Regardless who was behind the Thursday bombing, it was a blow to Mr. Duque, whose approval ratings as president have fallen in recent months, particularly on issues of security.

“I think this comes at a critical juncture for Duque’s early government,” said Arlene B. Tickner, a political scientist at Bogotá’s Del Rosario University who writes a column in El Espectador, a Colombia newspaper. “He’s not high in the polls, he’s subject to ridicule in some circles and under tremendous pressure on security,” she said.

Under pressure of his own right-wing Democratic Center party, Mr.

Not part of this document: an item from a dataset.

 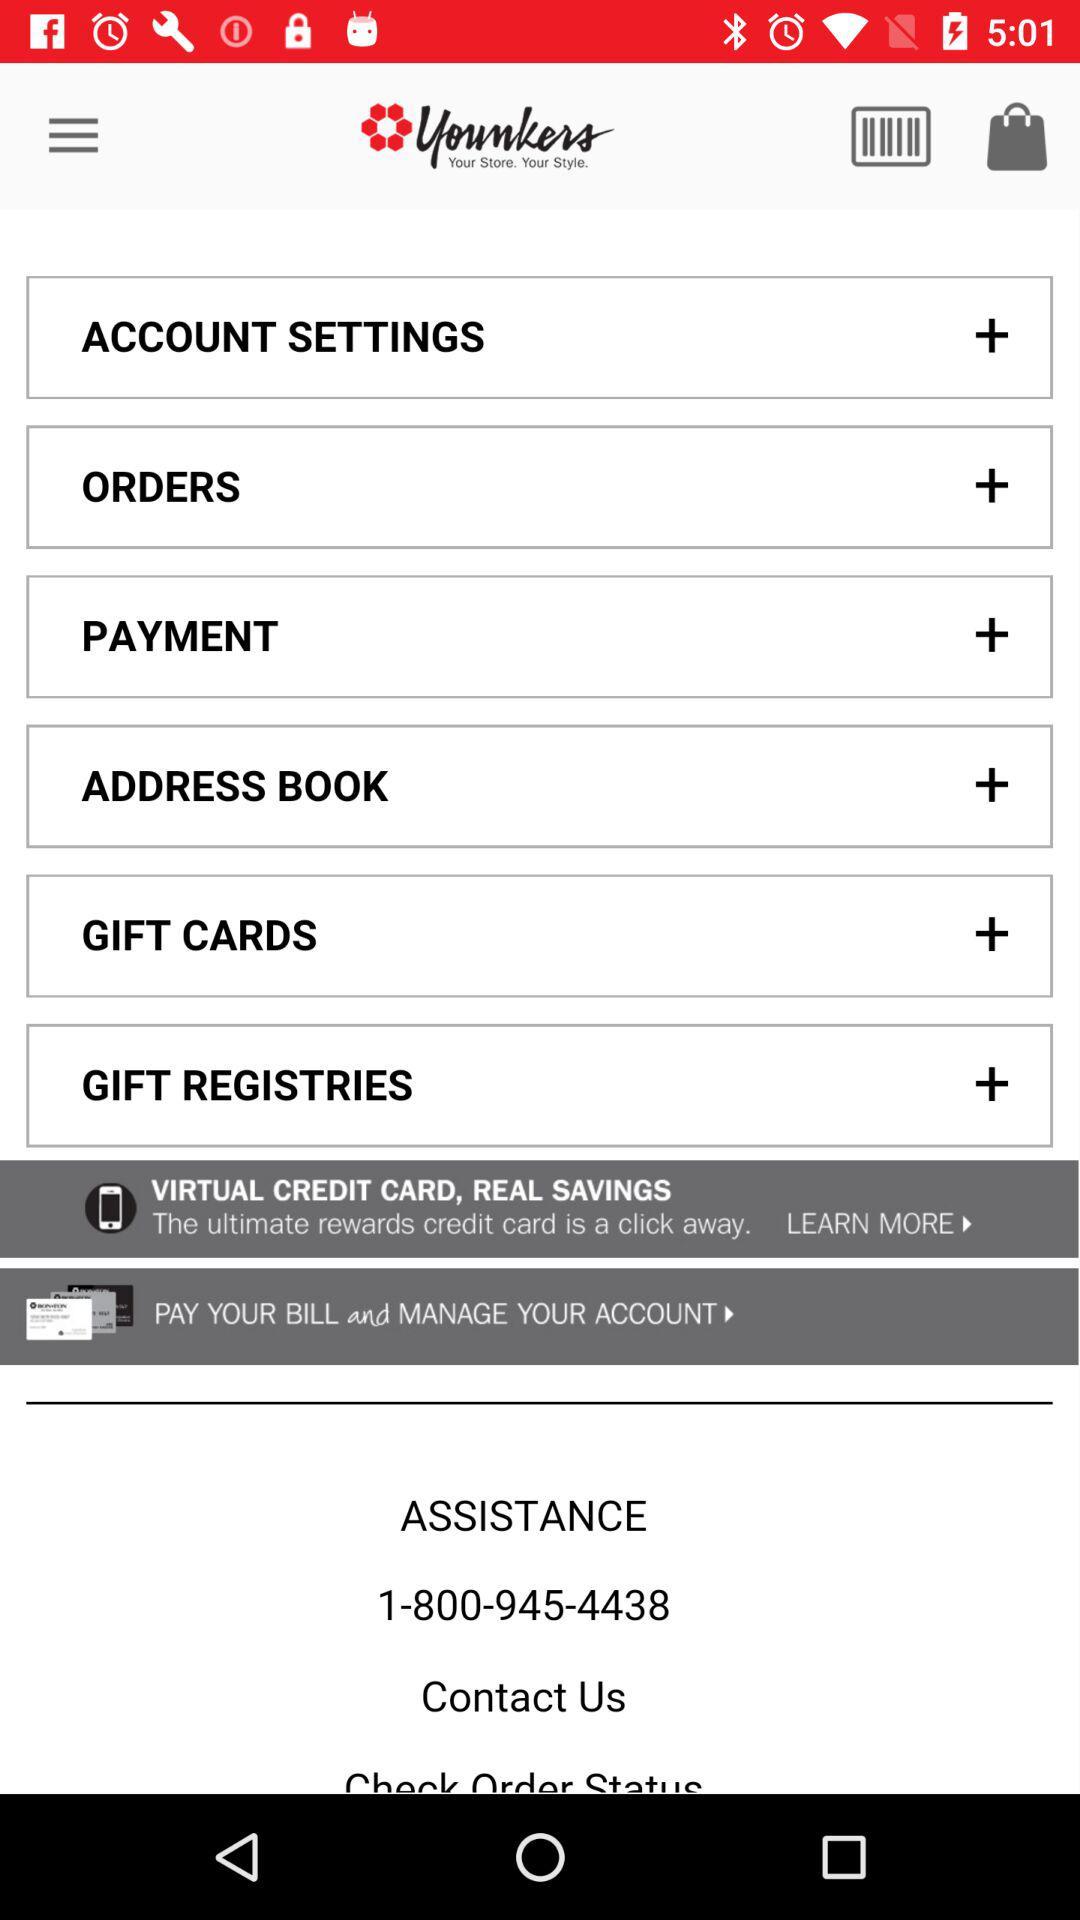 I want to click on click the logo, so click(x=487, y=135).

Duque recently replaced the heads of the national police and armed forces with hard-liners and promoted other top military officials who had been linked to extrajudicial killings, according to Human Rights Watch.

“The decision to appoint officers linked by credible evidence to serious abuses conveys the toxic message to the troops that respect for human rights is not necessary,” said José Miguel Vivanco, the head of Human Rights Watch’s Americas division.

The bombing also could have repercussions for Bogotá’s residents, said Ms. Tickner. Many of them, like her, have been eager to turn a page on Colombia’s history of violence, she said.

“As someone who has been through some of the most horrific times of violence in cities such as Bogotá, this brings back terrible memories of passing by cars left alone and wondering if there was a car bomb,” she said.